Due to its extensive experience in treating this pediatric liver disease, St. Louis Children’s Hospital has become a designated biliary atresia center of excellence. “Most patients with biliary atresia will require transplantation,” states Dr. Turmelle, medical director of liver transplantation. “Expert medical management of chronic liver disease is necessary while awaiting transplant, since the overall health status at time of transplant influences outcome after transplant. These include maximizing the patient’s nutritional status and managing complications such as ascites, electrolyte disturbances, increased risk of bleeding and infections.”
Biliary Atresia Research
For seven years, St. Louis Children’s Hospital has been one of 10 leading pediatric research centers participating in the Biliary Atresia Research Consortium (BARC), a nationwide, multi-center network that receives funding from the National Institutes of Health to study biliary atresia. “No single center has enough experience or sees enough patients, because biliary atresia is so rare,” explains Dr. Turmelle, WUSM instructor in pediatrics. “The consortium was first created to study biliary atresia, but now we’re looking at other cholestatic liver diseases along with the Childhood Liver Disease Research and Education Network (ChiLDREN)—a group of doctors, nurses, research coordinators and medical facilities in the United States working together to study infants with rare liver diseases, including alpha-1 antitrypsin deficiency, progressive familiar intrahepatic cholestasis, bile acid synthetic defects, Alagille syndrome, mitochondrial hepatopathies, and cystic fibrosis liver disease.”

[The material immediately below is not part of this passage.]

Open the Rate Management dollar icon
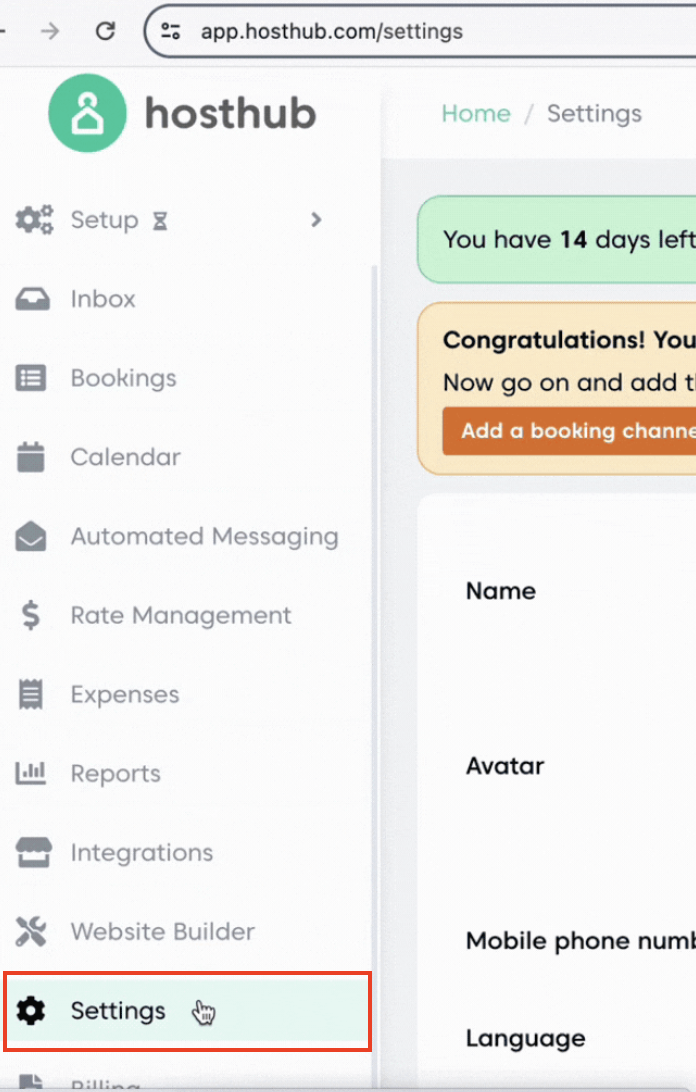tap(32, 616)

This study is what first brought 2-year-old Emery Patterson to St. Louis Children’s Hospital. Emery was enrolled in the study in New York following her biliary atresia diagnosis. Knowing a job relocation was imminent, her parents moved to a Southern Illinois town to ensure that Emery could be near a participating study hospital. Emery was eventually listed for transplant. Six weeks later, she underwent a whole liver transplant at St. Louis Children’s Hospital.

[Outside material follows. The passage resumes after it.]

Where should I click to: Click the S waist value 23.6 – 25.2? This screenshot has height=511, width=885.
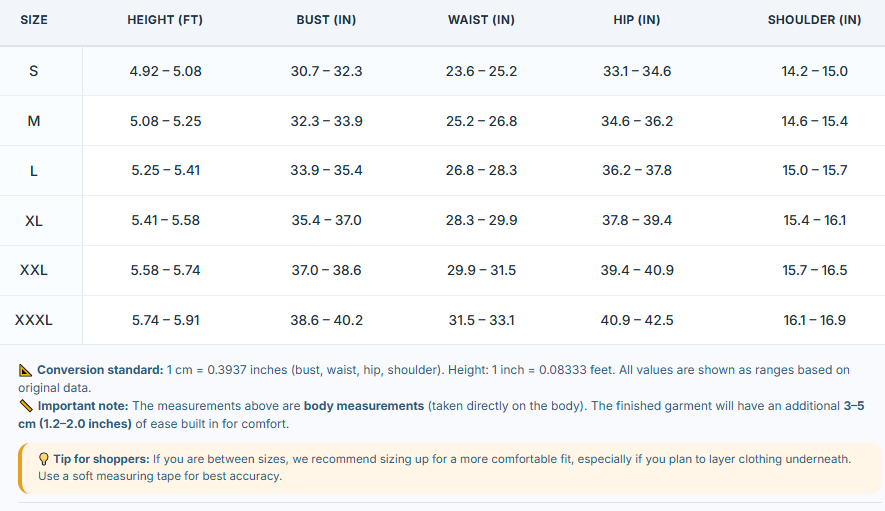(481, 71)
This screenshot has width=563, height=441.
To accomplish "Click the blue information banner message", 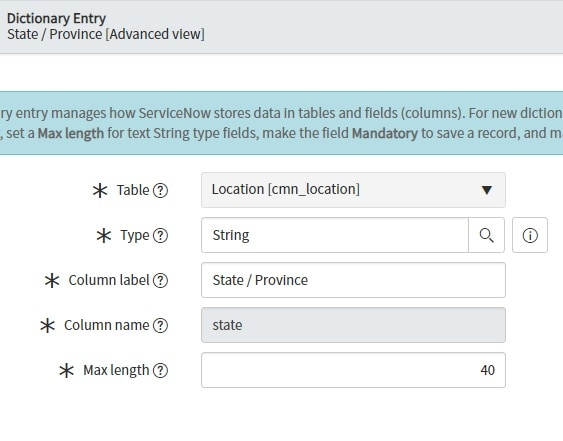I will (x=282, y=123).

Patient Success Story: Baby Anthony, diagnosed with biliary atresia, gets a liver transplant
Research in the Long Term
Dr. Turmelle is working on an algorithm to help pediatricians and other physicians better understand clinical features and laboratory levels that would suggest biliary atresia or other types of liver diseases. Additionally, as part of the ChiLDREN study group, they are involved in a blind, randomized study to determine the efficacy of steroid use after the Kasai procedure, the initial corrective surgery that most children with biliary atresia undergo. A prospective field of future research includes the type and duration of immunosuppression following liver transplant. “We are very aggressive in trying to minimize immune suppression, and by six months to one year post-transplant, most of our patients are on immunosuppressive therapy with a single drug,” notes Dr. Turmelle. “Since our program started, our longest-surviving patient is 23-years-old. There’s really no limitation to their survival.”